Brushing up a legacy
By Yang Yang | China Daily | Updated: 2024-05-28 10:23
Right posture
Sitting in front of a plastic water basin in the Shanlian Huzhou Ink Brush Factory, 60-year-old Wang Xiaohua, wearing a pair of golden-rimmed presbyopic glasses, is deftly combing the small pile of wet goat wool with a bone comb in her right hand and aligning the tips, as she has done for the past 43 years. Wang Xiaohua is a provincial inheritor of Huzhou writing brush craftsmanship.
It is hard work.
"You have to sit sideways, leaning to the right as you need to transfer the strength from your whole body to your hands so that you can apply the strength deftly to avoid damaging the tips. Our hands need to be steady and strong. Besides, sitting like this won't block the natural light so that you can see the wool clearly. But sitting sideways for hours every day hurts our backs," she says.
In winter, artisans have to dip their hands into cold water frequently, so that many of them suffer from chilblains and arthritis.
"Bone combs are very sharp. If not careful, you will puncture your other hand," she says.
Wang Xiaohua grew up in the factory, since her parents worked there.
As a child, she found the woman artisans seemed happy as they talked to each other while finishing the work at hand easily. After graduating from senior middle school, she went to the factory, doing the same job as her mother did.
"Once I started, I found the work was not as easy as it looked," she says.
However, peer pressure pushed Wang Xiaohua to work harder, and as she made progress, she gradually fell in love with it.
"It's just an ordinary job, a repetitive one, but after doing it for so many years, I found this seat here is the most reassuring place for me. I've spent more time here than at home. It has become an important part of my life," she says.
When Wang Xiaohua fully mastered the skills, she understood more about writing brushes.
"It's not only a writing tool, but also closely connects with the entire history and culture of China," she says.
"It also served as a cultural bridge in global exchanges in the 1980s and '90s. The writing brush perfectly showcases the wisdom of ancient Chinese people."
In the water basin procedure, artisans dip wool in cold water, and after washing, sorting, combing and shaping, they process the wool into semifinished brushes.
After steps such as drying, bundling and inserting the brush into the hallowed end of a handle, it is Qiu's job to polish the brush, removing all substandard wool so that the brush becomes smooth and white.
The outline of a good brush should resemble that of a bamboo leaf or a bamboo shoot, depending on its size, Qiu says.

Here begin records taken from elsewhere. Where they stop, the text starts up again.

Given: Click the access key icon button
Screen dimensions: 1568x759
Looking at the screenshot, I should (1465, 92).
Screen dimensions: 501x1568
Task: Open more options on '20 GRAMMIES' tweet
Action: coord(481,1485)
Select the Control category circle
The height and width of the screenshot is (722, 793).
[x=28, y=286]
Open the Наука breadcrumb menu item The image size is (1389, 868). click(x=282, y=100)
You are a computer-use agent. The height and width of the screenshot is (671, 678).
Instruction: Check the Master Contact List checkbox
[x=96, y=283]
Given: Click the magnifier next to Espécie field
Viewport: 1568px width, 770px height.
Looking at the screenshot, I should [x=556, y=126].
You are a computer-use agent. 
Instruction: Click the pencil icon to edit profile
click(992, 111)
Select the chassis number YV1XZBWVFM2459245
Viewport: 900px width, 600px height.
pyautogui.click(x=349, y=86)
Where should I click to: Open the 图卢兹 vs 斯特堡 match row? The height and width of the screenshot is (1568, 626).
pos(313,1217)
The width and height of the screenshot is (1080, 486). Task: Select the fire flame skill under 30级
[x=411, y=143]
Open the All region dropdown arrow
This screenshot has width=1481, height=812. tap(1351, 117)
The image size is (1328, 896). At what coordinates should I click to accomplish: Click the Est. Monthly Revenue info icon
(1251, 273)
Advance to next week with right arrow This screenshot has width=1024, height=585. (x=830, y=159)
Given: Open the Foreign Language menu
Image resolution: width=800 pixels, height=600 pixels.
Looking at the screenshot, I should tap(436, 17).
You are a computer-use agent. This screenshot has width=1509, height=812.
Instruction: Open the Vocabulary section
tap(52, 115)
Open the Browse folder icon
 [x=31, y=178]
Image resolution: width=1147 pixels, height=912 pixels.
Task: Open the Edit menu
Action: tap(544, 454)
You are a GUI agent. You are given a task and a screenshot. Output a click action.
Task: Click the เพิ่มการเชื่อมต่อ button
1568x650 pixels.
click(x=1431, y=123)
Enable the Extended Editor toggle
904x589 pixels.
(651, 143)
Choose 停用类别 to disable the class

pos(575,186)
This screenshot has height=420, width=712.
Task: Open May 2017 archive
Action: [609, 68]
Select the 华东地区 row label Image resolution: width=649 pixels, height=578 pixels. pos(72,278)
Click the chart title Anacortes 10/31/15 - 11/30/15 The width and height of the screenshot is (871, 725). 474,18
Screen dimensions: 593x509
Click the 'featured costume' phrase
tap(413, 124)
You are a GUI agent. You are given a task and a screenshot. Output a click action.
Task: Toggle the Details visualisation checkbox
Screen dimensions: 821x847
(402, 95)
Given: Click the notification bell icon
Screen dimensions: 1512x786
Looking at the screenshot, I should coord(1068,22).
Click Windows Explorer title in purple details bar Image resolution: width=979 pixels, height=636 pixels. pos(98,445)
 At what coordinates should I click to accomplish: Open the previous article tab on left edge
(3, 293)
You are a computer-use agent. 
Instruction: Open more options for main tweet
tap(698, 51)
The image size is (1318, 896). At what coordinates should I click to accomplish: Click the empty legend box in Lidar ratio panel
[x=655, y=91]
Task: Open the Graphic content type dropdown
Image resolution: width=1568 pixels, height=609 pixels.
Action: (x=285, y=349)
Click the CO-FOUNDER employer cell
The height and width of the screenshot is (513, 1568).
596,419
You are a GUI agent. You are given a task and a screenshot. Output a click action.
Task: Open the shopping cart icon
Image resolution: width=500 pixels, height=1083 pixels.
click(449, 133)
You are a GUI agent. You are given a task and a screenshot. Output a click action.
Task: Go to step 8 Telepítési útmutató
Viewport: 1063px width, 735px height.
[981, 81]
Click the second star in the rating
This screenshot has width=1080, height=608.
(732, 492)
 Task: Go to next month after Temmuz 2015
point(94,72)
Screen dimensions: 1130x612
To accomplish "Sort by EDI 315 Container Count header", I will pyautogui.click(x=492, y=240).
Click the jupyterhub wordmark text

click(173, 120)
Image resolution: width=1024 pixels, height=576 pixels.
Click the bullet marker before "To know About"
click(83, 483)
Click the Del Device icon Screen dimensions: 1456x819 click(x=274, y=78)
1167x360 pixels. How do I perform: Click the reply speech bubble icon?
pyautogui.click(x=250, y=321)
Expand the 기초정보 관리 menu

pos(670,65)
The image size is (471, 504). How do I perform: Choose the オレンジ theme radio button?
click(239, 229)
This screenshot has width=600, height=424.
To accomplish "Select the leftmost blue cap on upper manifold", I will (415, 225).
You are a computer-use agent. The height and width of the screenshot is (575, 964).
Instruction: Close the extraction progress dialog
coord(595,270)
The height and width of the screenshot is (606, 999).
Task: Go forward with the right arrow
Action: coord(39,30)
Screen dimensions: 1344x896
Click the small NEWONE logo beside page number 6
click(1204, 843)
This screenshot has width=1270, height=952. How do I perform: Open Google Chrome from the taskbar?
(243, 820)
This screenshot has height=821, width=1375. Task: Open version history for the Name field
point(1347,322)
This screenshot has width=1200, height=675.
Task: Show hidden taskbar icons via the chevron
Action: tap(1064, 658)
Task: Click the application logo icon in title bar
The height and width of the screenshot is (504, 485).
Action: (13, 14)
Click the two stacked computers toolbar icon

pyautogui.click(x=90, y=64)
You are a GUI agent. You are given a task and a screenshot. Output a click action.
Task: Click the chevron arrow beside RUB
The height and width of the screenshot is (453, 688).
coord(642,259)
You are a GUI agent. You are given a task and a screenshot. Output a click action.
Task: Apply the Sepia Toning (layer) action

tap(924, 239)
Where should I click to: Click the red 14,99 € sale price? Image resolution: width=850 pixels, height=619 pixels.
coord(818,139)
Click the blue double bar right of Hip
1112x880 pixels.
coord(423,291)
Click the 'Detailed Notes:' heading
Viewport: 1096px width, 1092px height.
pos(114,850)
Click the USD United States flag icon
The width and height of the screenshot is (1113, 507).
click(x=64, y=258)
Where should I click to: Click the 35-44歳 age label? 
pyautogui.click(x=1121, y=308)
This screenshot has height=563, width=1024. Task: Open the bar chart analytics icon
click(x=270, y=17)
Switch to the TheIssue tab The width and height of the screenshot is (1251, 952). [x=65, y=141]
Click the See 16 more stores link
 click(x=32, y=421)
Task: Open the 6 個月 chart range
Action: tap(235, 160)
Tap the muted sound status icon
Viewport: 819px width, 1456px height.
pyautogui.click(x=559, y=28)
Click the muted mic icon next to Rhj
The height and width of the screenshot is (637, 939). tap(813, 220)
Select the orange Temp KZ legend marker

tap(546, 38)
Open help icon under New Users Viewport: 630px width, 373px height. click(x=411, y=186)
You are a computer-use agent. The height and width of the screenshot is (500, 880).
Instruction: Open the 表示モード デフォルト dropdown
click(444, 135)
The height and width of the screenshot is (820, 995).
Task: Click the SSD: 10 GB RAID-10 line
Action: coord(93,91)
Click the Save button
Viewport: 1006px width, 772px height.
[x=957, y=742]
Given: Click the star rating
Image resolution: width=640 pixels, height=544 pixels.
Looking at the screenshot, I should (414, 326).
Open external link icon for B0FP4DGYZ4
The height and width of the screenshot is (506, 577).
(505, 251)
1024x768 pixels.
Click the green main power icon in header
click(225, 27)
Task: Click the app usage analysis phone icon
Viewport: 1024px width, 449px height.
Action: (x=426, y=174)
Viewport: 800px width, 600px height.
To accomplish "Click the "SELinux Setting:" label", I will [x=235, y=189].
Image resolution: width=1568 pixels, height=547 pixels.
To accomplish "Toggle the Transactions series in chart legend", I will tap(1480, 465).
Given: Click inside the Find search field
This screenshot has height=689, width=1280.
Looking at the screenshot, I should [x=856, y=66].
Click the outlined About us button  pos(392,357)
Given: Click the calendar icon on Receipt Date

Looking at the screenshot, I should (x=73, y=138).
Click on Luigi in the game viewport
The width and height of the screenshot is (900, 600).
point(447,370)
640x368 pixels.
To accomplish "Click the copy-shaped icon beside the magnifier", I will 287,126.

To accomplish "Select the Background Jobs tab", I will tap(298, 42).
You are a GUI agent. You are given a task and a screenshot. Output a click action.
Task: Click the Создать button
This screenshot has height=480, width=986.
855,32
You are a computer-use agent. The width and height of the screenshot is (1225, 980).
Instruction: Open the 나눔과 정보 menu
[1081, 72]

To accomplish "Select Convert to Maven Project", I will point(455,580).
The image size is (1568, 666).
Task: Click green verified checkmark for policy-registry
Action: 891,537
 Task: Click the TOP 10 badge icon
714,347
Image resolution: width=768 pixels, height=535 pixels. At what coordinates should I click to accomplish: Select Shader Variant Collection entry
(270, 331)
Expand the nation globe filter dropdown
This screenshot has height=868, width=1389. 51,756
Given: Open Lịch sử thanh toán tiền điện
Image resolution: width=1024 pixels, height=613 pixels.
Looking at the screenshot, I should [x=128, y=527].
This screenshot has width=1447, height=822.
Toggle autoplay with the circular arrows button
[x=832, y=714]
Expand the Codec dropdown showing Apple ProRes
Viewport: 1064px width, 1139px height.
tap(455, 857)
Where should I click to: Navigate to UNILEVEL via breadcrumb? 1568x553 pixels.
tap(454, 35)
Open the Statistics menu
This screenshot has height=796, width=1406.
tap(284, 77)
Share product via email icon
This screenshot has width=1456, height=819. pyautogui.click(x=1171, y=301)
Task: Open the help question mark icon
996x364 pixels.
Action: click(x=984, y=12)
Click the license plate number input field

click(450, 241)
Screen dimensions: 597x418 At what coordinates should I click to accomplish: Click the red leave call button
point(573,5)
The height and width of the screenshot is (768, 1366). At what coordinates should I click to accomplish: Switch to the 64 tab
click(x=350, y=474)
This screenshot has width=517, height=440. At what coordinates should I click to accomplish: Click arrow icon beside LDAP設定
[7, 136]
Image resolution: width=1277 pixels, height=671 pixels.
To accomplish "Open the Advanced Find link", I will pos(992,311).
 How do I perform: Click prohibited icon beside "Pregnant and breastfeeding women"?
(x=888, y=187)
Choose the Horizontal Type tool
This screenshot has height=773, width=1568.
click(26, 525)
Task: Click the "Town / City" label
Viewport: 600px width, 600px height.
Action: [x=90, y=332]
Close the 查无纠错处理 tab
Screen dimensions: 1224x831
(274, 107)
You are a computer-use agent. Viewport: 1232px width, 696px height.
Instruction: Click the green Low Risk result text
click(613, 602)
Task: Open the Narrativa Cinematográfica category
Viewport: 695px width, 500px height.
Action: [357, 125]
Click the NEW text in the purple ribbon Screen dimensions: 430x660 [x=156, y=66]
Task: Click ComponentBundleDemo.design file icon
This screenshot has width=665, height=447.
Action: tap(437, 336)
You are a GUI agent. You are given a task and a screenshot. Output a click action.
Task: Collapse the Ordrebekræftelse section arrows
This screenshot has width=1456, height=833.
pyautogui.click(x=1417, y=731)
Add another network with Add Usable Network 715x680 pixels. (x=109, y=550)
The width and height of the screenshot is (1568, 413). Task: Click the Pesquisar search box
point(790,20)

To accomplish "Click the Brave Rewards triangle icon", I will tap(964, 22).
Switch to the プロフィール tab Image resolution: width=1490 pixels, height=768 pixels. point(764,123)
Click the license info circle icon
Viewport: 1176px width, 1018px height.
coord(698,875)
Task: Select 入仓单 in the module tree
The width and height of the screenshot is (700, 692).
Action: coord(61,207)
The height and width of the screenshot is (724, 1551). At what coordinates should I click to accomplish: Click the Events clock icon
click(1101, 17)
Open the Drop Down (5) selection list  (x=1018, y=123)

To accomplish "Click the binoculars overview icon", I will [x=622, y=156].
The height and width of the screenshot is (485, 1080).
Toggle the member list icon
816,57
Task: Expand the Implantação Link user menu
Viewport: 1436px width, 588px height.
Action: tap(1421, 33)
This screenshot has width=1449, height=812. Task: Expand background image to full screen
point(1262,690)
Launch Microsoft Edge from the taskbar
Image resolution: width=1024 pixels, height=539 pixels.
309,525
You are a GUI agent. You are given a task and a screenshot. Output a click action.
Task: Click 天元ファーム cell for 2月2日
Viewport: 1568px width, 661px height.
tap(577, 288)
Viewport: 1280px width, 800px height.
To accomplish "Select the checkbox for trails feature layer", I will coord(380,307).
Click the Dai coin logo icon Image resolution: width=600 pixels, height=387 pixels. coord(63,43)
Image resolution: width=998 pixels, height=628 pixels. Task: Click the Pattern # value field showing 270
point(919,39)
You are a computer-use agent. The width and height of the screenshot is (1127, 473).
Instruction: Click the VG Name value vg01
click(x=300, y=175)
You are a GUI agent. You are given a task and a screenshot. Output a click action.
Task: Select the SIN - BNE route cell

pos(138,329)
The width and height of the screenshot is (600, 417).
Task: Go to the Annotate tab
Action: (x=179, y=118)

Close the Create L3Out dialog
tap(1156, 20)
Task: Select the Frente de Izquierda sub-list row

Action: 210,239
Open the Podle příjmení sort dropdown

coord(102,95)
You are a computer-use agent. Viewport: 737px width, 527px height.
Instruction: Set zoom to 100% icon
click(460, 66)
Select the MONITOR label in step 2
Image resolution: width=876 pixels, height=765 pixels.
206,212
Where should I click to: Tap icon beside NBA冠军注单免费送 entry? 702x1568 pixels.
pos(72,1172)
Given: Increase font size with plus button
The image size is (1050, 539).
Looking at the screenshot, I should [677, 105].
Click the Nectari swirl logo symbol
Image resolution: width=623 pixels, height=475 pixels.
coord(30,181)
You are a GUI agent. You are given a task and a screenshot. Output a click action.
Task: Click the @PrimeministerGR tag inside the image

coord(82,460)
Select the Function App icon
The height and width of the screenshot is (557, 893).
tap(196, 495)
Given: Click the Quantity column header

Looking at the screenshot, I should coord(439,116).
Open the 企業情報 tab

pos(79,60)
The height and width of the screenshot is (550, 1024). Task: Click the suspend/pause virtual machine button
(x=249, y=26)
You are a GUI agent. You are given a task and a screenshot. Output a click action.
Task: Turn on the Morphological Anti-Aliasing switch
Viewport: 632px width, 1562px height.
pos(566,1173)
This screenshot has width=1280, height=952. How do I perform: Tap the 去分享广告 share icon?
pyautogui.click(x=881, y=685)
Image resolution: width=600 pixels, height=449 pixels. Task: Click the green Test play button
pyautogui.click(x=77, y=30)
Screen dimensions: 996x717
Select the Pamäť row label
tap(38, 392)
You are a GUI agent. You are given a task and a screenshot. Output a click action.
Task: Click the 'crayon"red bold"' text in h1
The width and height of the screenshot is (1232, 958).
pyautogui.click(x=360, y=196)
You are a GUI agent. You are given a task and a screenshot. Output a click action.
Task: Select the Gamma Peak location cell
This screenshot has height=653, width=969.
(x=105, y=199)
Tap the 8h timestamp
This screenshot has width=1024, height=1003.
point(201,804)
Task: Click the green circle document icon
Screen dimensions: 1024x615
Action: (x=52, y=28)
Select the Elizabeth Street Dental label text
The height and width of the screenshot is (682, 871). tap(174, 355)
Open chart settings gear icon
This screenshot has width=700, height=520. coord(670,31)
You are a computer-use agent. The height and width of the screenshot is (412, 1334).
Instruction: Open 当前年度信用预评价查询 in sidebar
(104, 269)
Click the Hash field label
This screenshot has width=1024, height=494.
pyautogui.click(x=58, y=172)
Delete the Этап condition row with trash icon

The key procedures require artisans to be extremely patient as they need to sit there for hours every day. "Not to mention that if you want to become an excellent artisan, you need to have an intuitive understanding of the work," he says.
After a seven-year apprenticeship, Qiu was able to polish goat-wool brushes of all grades. In the 1980s, he started taking apprentices. However, as the work is hard and salary low, half of his apprentices quit. Even if his apprentices did the job until retirement, they did not take any apprentice themselves, he says.
At its peak time in the 1960s and '70s, the factory saw 500 to 600 artisans producing 1.2 million writing brushes a year, most of which were exported to Japan, but now there are only 50 to 60 artisans, says 63-year-old Ma Zhiliang, head of the factory.
Now, few young people are willing to do the work, Qiu says, which is the major challenge they face about how to pass on this precious craft.
Yet, he sees hope in his apprentice, 30-year-old Yang Wen.
In September 2018, after graduating from university, Yang, who's from Gansu province, visited Shanlian, the hometown of his girlfriend, Yao Yulin. The trip kindled the young man's interest in the craft.
Besides, Yao Yulin's family owns a brush-making workshop, and her mother and grandmother are both artisans. At the suggestion of her father, the young couple decided to continue the family's brush-making business.
Later that year, after a traditional ceremony, Yang became Qiu's 11th apprentice.
"Now, the craftsmanship of Huzhou writing brushes has peaked. If we don't pass on our skills to the coming generations, the craft will not improve but only decline," Qiu says.
In addition to taking apprentices, Wang Xiaohua says that they want to get the interest of more young people through livestreams and by holding events at schools.
In terms of innovating on writing brushes, she says they are trying to mix different materials to meet different writers' needs.
Besides, the factory has become a tourist attraction for people to learn how to make a brush by visiting the workshops and polishing brushes themselves. "Sometimes, we receive as many as 150 people at a time," Wang Xiaohua says.